Consigli di ri-lettura per Donald Trump, il suo vice J.D. Vance e Giorgia Meloni. Che desiderano un mondo dove si calpestino i diritti e, per giustificarlo, citano libri. A sproposito

C’è un passaggio di J.R.R. Tolkien che, se letto, dovrebbe mettere fine agli equivoci che eleggono lo scrittore a simbolo delle destre. Viene dalla lettera 45 del 1941 e si trova nella raccolta “La realtà in trasparenza”. Il professor Tolkien, dunque, scrive al figlio: «Comunque in questa guerra io ho un bruciante risentimento privato, che mi renderebbe a 49 anni un soldato migliore di quanto non fossi a 22, contro quel dannato piccolo ignorante di Adolf Hitler […]. Sta rovinando, pervertendo, distruggendo e rendendo per sempre maledetto quel nobile spirito nordico, supremo contributo all’Europa, che io ho sempre amato e cercato di presentare in una giusta luce».

 

 

Le parole di Tolkien andrebbero sottoposte non solo alla nostra presidente del Consiglio, ma anche al vice di Donald Trump, J.D. Vance, che non da oggi dichiara di dovere gran parte della sua «visione del mondo conservatrice» proprio al “Signore degli anelli”. Tanto da aver chiamato Narya (l’anello indossato da Gandalf) la società fondata nel 2019 e Anduril (la spada di Aragorn) una startup. Ora, ognuno può essere appassionato di quel che vuole: ma bisognerebbe pur dire a Vance (e a Meloni) che la compagnia dell’anello immaginata da Tolkien non è affatto conservatrice. Anzi, è un tantino multietnica, visto che è formata da due uomini, quattro hobbit, uno stregone, un elfo e un nano: concetto che mal si associa con «la più grande deportazione della storia» promessa da Trump contro gli immigrati. Il problema è che Vance e Meloni vedono in Tolkien soprattutto il rimpianto: non quello per un mondo dove non si usava l’iprite in guerra, ma per un’epoca dove femministe, ambientalisti, migranti non avevano voce.

 

 

La deformazione delle storie è assai cara anche a Trump in persona, che in questi giorni è tornato a citare un altro autore, Thomas Harris, e il protagonista del suo romanzo più famoso, “Il silenzio degli innocenti”. Cosa c’entri lo psichiatra cannibale con i migranti che premerebbero alle porte è piuttosto oscuro, ma proprio promettendo deportazioni di massa Trump è tornato a esprimere ammirazione per Hannibal Lecter (che, se esistesse, starebbe già lietamente stappando una bottiglia di Amarone per accompagnare una cotoletta a base di candidato presidente).

 

 

A ogni modo, se Trump leggesse bene, saprebbe che uno dei passi più belli del romanzo di Harris riguarda il desiderio. «Il desiderio nasce da quello che osserviamo ogni giorno», dice Lecter.

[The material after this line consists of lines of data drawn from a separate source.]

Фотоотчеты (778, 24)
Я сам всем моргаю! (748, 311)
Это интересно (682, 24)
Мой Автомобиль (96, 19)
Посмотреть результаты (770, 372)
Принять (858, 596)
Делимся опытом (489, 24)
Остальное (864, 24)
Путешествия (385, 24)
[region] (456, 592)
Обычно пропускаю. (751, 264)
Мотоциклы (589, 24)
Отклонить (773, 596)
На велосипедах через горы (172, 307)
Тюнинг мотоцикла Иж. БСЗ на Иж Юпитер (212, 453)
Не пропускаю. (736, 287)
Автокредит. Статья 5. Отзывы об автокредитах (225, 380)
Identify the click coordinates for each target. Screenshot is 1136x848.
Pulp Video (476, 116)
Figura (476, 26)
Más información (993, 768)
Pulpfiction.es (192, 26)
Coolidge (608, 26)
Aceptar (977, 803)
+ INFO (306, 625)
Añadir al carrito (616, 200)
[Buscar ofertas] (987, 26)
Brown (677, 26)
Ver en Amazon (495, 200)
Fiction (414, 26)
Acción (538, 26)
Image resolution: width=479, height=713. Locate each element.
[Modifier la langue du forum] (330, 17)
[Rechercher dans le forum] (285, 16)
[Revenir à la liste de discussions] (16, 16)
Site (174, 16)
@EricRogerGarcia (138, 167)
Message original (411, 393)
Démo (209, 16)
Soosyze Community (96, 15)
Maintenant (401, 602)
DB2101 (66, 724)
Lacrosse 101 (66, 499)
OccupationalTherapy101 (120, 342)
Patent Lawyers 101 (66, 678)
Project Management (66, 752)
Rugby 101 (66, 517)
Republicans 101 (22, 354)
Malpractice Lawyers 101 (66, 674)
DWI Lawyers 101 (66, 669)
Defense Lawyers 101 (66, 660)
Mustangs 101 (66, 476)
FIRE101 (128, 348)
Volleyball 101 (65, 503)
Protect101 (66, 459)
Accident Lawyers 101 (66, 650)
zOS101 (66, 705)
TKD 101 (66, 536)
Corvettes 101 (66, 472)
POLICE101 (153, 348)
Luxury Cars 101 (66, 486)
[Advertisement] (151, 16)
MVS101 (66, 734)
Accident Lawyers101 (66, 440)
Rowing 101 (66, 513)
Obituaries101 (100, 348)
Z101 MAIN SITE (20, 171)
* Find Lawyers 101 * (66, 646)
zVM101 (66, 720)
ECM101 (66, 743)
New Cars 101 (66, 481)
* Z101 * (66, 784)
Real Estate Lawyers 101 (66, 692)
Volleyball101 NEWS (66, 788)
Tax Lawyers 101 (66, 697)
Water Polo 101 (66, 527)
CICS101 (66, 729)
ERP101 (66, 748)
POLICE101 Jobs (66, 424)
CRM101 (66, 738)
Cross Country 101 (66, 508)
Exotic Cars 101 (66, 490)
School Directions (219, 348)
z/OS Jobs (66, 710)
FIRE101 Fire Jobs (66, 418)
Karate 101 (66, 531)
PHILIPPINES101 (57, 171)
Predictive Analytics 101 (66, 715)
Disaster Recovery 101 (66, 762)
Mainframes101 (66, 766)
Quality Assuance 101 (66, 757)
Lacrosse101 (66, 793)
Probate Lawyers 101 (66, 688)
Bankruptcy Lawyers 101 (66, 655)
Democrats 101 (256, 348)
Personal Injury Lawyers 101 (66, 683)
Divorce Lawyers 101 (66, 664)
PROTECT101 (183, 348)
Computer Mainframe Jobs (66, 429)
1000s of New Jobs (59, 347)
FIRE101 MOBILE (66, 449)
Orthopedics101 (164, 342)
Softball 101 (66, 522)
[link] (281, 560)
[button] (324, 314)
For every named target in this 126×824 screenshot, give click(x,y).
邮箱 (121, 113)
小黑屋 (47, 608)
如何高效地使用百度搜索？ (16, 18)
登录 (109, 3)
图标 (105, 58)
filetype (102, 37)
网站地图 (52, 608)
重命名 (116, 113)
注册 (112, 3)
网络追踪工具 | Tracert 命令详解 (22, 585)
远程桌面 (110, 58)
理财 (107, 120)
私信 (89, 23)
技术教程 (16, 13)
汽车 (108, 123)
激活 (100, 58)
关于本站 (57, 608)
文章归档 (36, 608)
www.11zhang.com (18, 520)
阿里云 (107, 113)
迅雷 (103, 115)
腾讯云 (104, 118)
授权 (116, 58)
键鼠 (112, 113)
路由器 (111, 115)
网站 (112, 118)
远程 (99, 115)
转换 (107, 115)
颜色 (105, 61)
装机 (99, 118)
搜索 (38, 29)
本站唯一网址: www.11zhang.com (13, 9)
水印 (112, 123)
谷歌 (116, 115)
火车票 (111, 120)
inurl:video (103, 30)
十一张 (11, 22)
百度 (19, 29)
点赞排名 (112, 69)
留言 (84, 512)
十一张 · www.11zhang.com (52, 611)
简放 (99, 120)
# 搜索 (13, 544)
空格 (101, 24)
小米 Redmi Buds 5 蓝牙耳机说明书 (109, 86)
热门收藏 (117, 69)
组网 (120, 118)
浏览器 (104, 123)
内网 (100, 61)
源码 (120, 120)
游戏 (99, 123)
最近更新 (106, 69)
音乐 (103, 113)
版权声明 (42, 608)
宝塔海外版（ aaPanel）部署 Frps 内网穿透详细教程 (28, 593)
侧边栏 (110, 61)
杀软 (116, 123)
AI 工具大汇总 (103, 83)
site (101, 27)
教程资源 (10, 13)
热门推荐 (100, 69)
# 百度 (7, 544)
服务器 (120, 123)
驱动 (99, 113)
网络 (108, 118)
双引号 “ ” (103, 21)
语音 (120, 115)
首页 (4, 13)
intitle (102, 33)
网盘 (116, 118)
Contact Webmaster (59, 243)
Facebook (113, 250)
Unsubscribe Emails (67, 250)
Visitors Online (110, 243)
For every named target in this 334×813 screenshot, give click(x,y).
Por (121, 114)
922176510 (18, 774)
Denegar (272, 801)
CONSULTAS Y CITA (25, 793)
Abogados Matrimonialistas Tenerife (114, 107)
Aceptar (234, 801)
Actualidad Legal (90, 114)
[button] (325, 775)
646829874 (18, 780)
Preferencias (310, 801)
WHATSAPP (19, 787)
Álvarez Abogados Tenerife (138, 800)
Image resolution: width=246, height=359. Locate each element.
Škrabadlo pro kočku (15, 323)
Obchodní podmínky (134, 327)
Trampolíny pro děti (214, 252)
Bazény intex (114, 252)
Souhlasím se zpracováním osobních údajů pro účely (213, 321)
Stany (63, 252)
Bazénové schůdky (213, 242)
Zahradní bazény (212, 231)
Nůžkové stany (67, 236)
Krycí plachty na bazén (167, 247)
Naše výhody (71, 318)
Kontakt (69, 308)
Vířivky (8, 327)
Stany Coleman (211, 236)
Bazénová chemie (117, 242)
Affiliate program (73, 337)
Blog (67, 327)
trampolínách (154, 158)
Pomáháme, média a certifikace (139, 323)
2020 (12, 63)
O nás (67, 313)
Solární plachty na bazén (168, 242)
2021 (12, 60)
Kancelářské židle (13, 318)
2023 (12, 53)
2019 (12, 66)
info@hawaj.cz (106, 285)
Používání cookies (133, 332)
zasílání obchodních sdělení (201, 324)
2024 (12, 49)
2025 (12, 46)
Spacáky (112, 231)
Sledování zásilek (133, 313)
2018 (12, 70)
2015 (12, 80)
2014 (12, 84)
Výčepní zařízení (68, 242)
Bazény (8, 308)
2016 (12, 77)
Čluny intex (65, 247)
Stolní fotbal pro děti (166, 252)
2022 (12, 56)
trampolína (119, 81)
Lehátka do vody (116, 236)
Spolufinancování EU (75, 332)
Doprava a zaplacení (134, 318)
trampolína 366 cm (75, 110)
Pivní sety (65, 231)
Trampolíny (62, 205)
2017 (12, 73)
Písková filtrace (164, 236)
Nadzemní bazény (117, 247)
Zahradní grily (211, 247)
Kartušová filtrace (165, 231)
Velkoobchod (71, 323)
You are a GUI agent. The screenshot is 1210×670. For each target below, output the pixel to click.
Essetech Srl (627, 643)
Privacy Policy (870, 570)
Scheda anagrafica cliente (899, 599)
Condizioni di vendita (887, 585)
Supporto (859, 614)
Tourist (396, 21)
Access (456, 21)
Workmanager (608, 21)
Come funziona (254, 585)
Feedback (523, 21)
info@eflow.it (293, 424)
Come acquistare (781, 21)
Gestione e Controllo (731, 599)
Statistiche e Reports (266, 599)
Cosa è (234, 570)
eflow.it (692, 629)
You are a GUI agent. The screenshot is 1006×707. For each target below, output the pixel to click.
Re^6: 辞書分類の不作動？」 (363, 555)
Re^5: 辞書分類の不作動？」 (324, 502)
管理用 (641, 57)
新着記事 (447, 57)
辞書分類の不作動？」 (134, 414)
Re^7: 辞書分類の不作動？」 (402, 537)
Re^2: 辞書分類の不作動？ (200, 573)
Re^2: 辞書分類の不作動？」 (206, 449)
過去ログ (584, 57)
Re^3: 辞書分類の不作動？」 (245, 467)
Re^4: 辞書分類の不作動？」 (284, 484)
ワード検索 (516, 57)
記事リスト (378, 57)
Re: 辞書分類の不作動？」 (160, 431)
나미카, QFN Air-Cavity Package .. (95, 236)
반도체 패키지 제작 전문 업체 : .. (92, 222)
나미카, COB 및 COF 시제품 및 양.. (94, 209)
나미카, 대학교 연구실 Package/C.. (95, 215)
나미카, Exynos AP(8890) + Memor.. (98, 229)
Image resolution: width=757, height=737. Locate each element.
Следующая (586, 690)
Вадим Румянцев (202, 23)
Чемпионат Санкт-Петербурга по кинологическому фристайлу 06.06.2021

Vero. Trump, Vance, i sovranisti tutti desiderano quel che vogliono vedere. Ovvero, un mondo a misura di vecchi maschi bianchi (o di giovani donne bianche che sognano la stessa cosa) dove è possibile calpestare i diritti di ognuno, come nella serie “Westworld”, dove è lecito sparare e stuprare, purché si paghi. O come nella testa di quel senatore leghista che pensa che si possa imporre la lingua italiana a suon di multe contro chi dice «avvocata» (e anche qui, ci sarebbe da leggere almeno il Salve Regina, ma pazienza).

 

Per questo, la cosa preziosa di oggi è “Ursula K. Le Guin e le sovversioni del genere” di Giuliana Misserville, uscito per Asterisco. È uno studio su una delle più grandi autrici di fantascienza dove si dimostra che già nel romanzo “La mano sinistra del buio” Le Guin raccontava un mondo che oggi si definirebbe queer. E dove, soprattutto, smontava un concetto caro ai sovranisti di ogni luogo: la necessità di avere un nemico. E, potendo, di deportarlo.